W czasach, kiedy szarości i biele nas przytłaczają i odbierają nam energię, kolor to najłatwiejszy sposób na wielką zmianę małym kosztem. Jakie kolory stosować w małych wnętrzach? Jak sprawić, by przestrzeń wokół nas nie była zagracona, ale pełna wyrazu? Na takie i podobne pytania odpowiada książka „Mieszkaj i żyj kolorowo” Anny Pietraszek-Sawickiej, autorki bloga bezarchitekta.pl. Publikujemy jej fragment.
Fragment książki „Mieszkaj i żyj kolorowo”, Anna Pietraszek-Sawicka, wyd. Znak.

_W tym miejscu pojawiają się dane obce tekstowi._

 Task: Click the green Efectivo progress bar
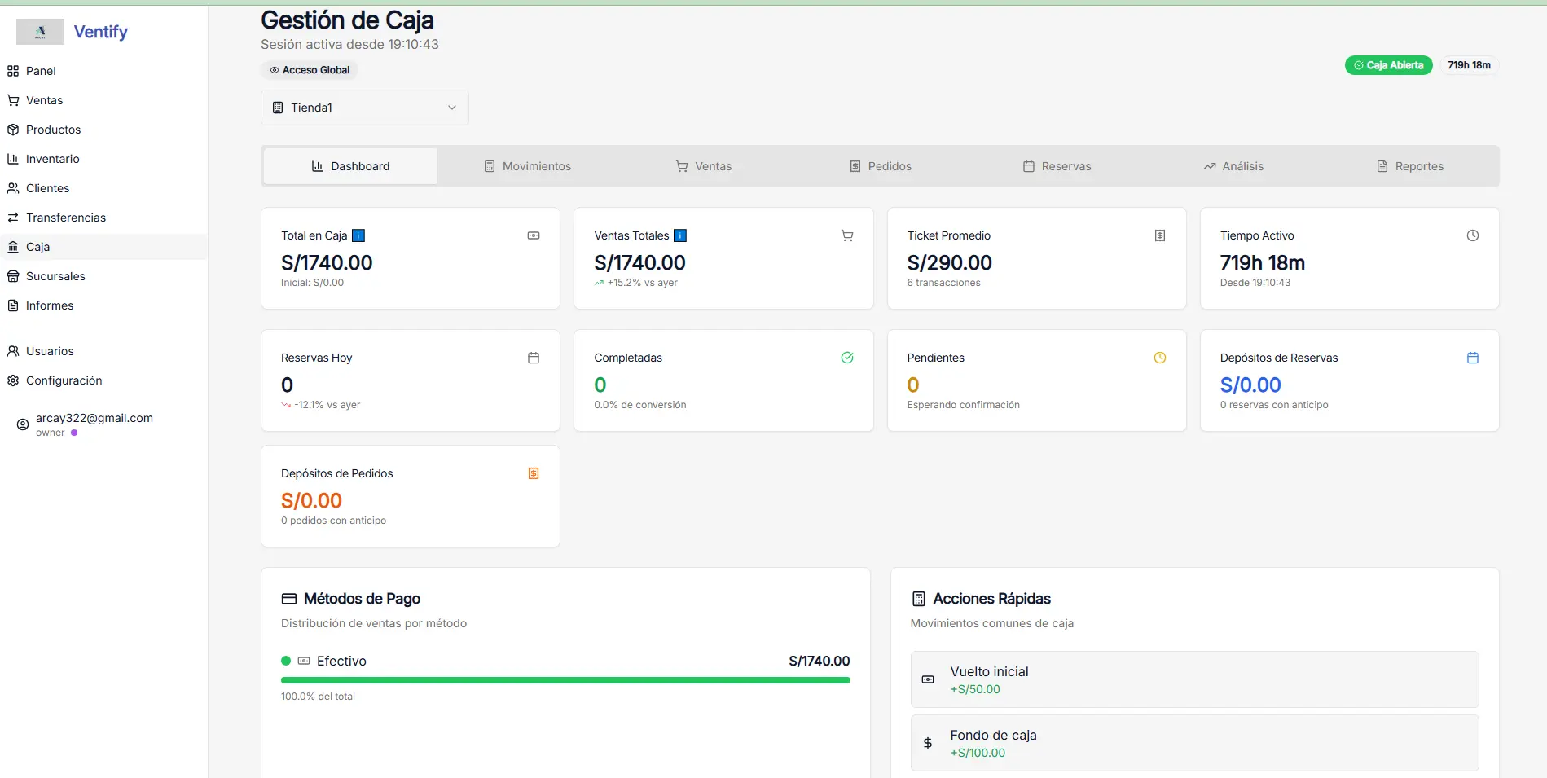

Wierzę, że przedmioty magazynują w sobie energię, którą dostają od ludzi. Mówi się przecież często: „Jaka dobra energia jest w tym miejscu” albo „Ten dom ma duszę”. Ściany, przedmioty, meble, dekoracje – obdarzamy to wszystko emocjami, odbijamy się w naszym otoczeniu i ono ma na nas wpływ, czy tego chcemy, czy nie. Z gromadzonymi przedmiotami wiążemy wspomnienia i doznania dotyczące przeżytych historii. Sprowadzając to do codzienności, do świata materialnego, bez żadnych magicznych rytuałów – można to odczuć chociażby wtedy, gdy w domu panuje bałagan. Zupełnie inny nastrój nam towarzyszy, kiedy możemy rano z radością wstać, zaparzyć sobie ulubiony napar z ziół lub zrobić filiżankę ulubionej kawy, usiąść w wygodnym fotelu i patrzeć na świeże kwiaty w wazonie zamiast na porozrzucane po mieszkaniu rzeczy, kurz, okruchy na dywanie, brudne naczynia w zlewie, pusty karton po płatkach zostawiony na blacie, plamę po rozlanym soku pomidorowym na dywanie i tak dalej, i tak dalej.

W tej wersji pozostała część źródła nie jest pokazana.